An open API service indexing awesome lists of open source software.

https://github.com/reugn/go-streams

A lightweight stream processing library for Go
https://github.com/reugn/go-streams

aerospike data-pipeline data-stream etl kafka kafka-streams low-code nats-streaming pipeline pulsar redis stream-processing stream-processor streaming-api streaming-data streams throttling websocket windowing workflow

Last synced: 2 days ago
JSON representation

A lightweight stream processing library for Go

Awesome Lists containing this project

README

        

# go-streams
[![Build](https://github.com/reugn/go-streams/actions/workflows/build.yml/badge.svg)](https://github.com/reugn/go-streams/actions/workflows/build.yml)
[![PkgGoDev](https://pkg.go.dev/badge/github.com/reugn/go-streams)](https://pkg.go.dev/github.com/reugn/go-streams)
[![Go Report Card](https://goreportcard.com/badge/github.com/reugn/go-streams)](https://goreportcard.com/report/github.com/reugn/go-streams)
[![codecov](https://codecov.io/gh/reugn/go-streams/branch/master/graph/badge.svg)](https://codecov.io/gh/reugn/go-streams)

`go-streams` provides a lightweight and efficient stream processing framework for Go. Its concise DSL allows
for easy definition of declarative data pipelines using composable sources, flows, and sinks.

![pipeline-architecture-example](./docs/images/pipeline-architecture-example.png)

> [Wiki](https://en.wikipedia.org/wiki/Pipeline_(computing))
> In computing, a pipeline, also known as a data pipeline, is a set of data processing elements connected in series,
> where the output of one element is the input of the next one. The elements of a pipeline are often executed in
> parallel or in time-sliced fashion. Some amount of buffer storage is often inserted between elements.

## Overview
The core module has no external dependencies and provides three key [components](./streams.go)
for constructing stream processing pipelines:

- **Source:** The entry point of a pipeline, emitting data into the stream. (One open output)
- **Flow:** A processing unit, transforming data as it moves through the pipeline. (One open input, one open output)
- **Sink:** The termination point of a pipeline, consuming processed data and often acting as a subscriber. (One
open input)

### Flows
The [flow](flow) package provides a collection of `Flow` implementations for common stream
processing operations. These building blocks can be used to transform and manipulate data within pipelines.

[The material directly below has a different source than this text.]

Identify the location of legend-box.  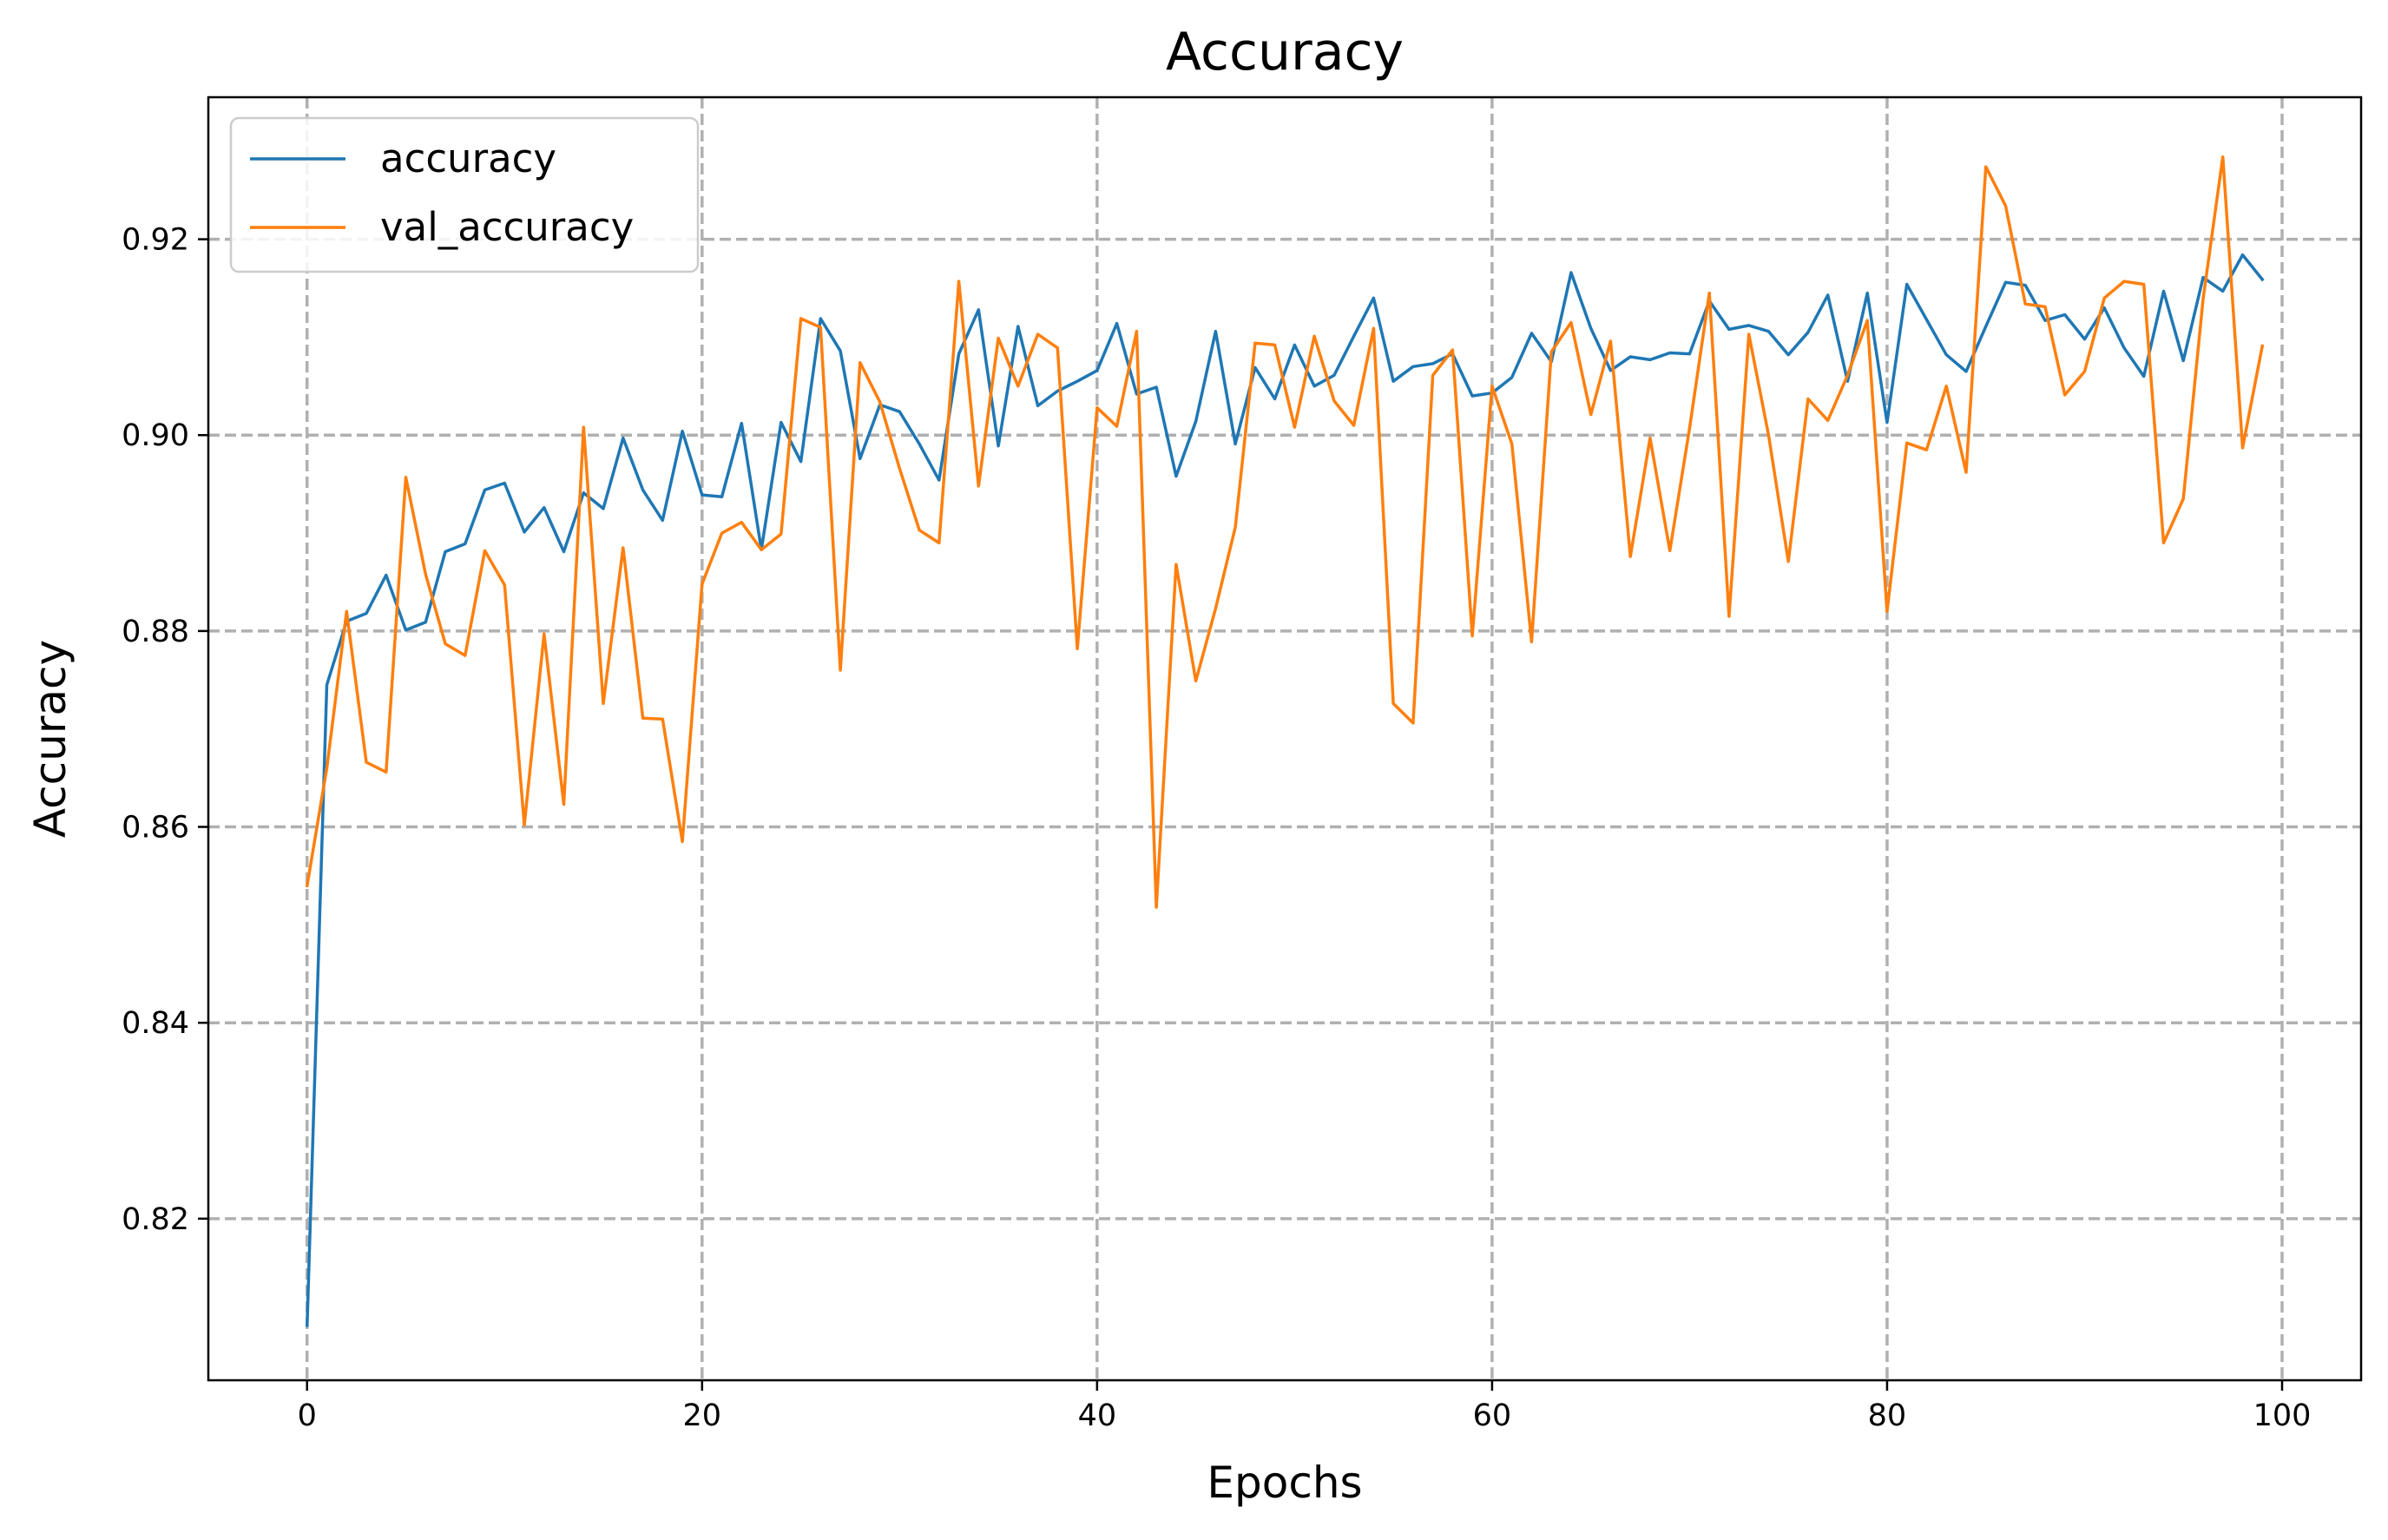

- **Map:** Transforms each element in the stream.
- **FlatMap:** Transforms each element into a stream of slices of zero or more elements.
- **Filter:** Selects elements from the stream based on a condition.
- **Fold:** Combines elements of the stream with the last folded value and emits the new value.
Requires an initial value.
- **Reduce:** Combines elements of the stream with the last reduced value and emits the new value.
Does not require an initial value.
- **PassThrough:** Passes elements through unchanged.
- **Split1:** Divides the stream into two streams based on a boolean predicate.
- **FanOut1:** Duplicates the stream to multiple outputs for parallel processing.
- **RoundRobin1:** Distributes elements evenly across multiple outputs.
- **Merge1:** Combines multiple streams into a single stream.
- **ZipWith1:** Combines elements from multiple streams using a function.
- **Flatten1:** Flattens a stream of slices of elements into a stream of elements.
- **Batch:** Breaks a stream of elements into batches based on size or timing.
- **Throttler:** Limits the rate at which elements are processed.
- **SlidingWindow:** Creates overlapping windows of elements.
- **TumblingWindow:** Creates non-overlapping, fixed-size windows of elements.
- **SessionWindow:** Creates windows based on periods of activity and inactivity.
- **Keyed:** Groups elements by key for parallel processing of related data.

**1** Utility Flows

### Connectors
Standard `Source` and `Sink` implementations are located in the [extension](extension) package.

* Go channel inbound and outbound connector
* File inbound and outbound connector
* Standard Go `io.Reader` Source and `io.Writer` Sink connectors
* `os.Stdout` and `Discard` Sink connectors (useful for development and debugging)

The following connectors are available as separate modules and have their own dependencies.
* [Aerospike](https://www.aerospike.com/)
* [Apache Kafka](https://kafka.apache.org/)
* [Apache Pulsar](https://pulsar.apache.org/)
* AWS ([S3](https://aws.amazon.com/s3/))
* Azure ([Blob Storage](https://azure.microsoft.com/en-us/products/storage/blobs/))
* GCP ([Storage](https://cloud.google.com/storage/))
* [NATS](https://nats.io/)
* [Redis](https://redis.io/)
* [WebSocket](https://en.wikipedia.org/wiki/WebSocket)

## Usage Examples
See the [examples](examples) directory for practical code samples demonstrating how to build
complete stream processing pipelines, covering various use cases and integration scenarios.

## License
Licensed under the MIT License.